# CNBC Webscraping Project

Author: Muhammad Fouzan Akhter

The code for a web scraping project that targets CNBC is shown below. Underscoring the importance of following website privacy policies is crucial for any online scraping project. It is imperative to highlight that this project is scraping entirely publicly accessible data from Yahoo Finance while adhering to the platform's privacy standards.

In [None]:
#installing relevant packages:
!pip install selenium
!pip install beautifulsoup4
!pip install requests
!pip install pandas
!pip install tqdm

In [3]:
#importing relevant libraries:
from selenium import webdriver
from selenium.webdriver.common.by import By
from selenium.webdriver.common.keys import Keys
from bs4 import BeautifulSoup
import requests
import pandas as pd
import time
from tqdm import tqdm

**This Project is coded in Jupyter Notebook Environment**

If  ' Max Try Exceeded: Reconnection Error '  occurs, perform a DNS flush by entering the following command in your terminal or command prompt.

In [None]:
#run the following command on terminal to flush DNS if Max Try Exceeded: Reconnection Error occurs:
#ipconfig /flushdns

The following loops retrieve information from the HTML file, including each article's title, author, content type, date, content, and link. Prior to running the code, make sure the internet is active. Included for effective time management during code execution is a tqdm loadbar. A pandas dataframe will hold all of the extracted data. The `max_links_to_collect` informs the code of how many articles to scrape.

In [None]:
url = 'https://www.cnbc.com/finance/'
max_links_to_collect = 40
driver = webdriver.Chrome()
driver.get(url)
collected_links = set()
while len(collected_links) < max_links_to_collect:
    try:
        soup = BeautifulSoup(driver.page_source, 'html.parser')
        article_links = [a['href'] for a in soup.find_all('a', class_='Card-title')]

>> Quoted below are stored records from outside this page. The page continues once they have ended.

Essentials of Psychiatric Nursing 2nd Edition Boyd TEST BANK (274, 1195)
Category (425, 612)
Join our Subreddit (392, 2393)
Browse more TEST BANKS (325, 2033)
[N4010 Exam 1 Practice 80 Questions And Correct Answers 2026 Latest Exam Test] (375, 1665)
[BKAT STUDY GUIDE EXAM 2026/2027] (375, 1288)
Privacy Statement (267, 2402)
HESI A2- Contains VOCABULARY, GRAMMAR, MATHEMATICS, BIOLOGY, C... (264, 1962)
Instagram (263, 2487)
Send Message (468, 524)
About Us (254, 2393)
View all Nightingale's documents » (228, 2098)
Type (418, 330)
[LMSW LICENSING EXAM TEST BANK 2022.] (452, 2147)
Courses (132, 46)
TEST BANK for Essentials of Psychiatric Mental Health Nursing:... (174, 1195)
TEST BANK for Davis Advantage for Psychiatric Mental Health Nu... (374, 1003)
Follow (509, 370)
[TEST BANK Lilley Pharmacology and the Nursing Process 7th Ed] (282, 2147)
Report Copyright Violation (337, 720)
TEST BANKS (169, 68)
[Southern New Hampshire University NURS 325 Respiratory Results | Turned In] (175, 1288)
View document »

        for link in article_links:
            collected_links.add(link)
            if len(collected_links) >= max_links_to_collect:
                break
        load_more_button = driver.find_element(By.CLASS_NAME, 'LoadMoreButton-loadMore')
        load_more_button.click()
        time.sleep(2)
    except Exception as e:
        print(f"Error: {e}")
        break
driver.quit()
dfs = []
with tqdm(total=len(collected_links), desc="Scraping Articles") as pbar_articles:
    for link in collected_links:
        response = requests.get(link)
        if response.status_code == 200:
            try:
                soup = BeautifulSoup(response.content, 'html.parser')
                article_name = soup.find('h1', class_='ArticleHeader-headline')
                article_name = article_name.text.strip() if article_name else None
                author = soup.find('a', class_='Author-authorName')
                author = author.text.strip() if author else None
                content_type = soup.find('a', class_='ArticleHeader-eyebrow')
                content_type = content_type.text.strip() if content_type else None
                date_time = soup.find('time', {'itemprop': 'datePublished'})
                date_time = date_time.text.strip() if date_time else None
                content_elements = soup.find('div', class_='ArticleBody-articleBody')
                content = ' '.join(element.text.strip() for element in content_elements.find_all(['p', 'h2']))
                details = {
                    'Article Name': article_name,
                    'Author': author,
                    'Content Type': content_type,
                    'Date Time': date_time,
                    'Content': content,
                    'Link': link,
                }
                dfs.append(pd.DataFrame([details]))
                pbar_articles.update(1)
            except Exception as e:
                print(f"Error scraping article '{link}': {e}")
                break
        else:
            print(f"Error: Unable to fetch content. Status code {response.status_code}")
df = pd.concat(dfs, ignore_index=True)

**Viewing Scraped Data in Python Environment**

In [None]:
#displaying scraped data in python environment:
df

**------------------------------------------------------------------------------------------------------------------------------------------------------------------------------------------------------------------**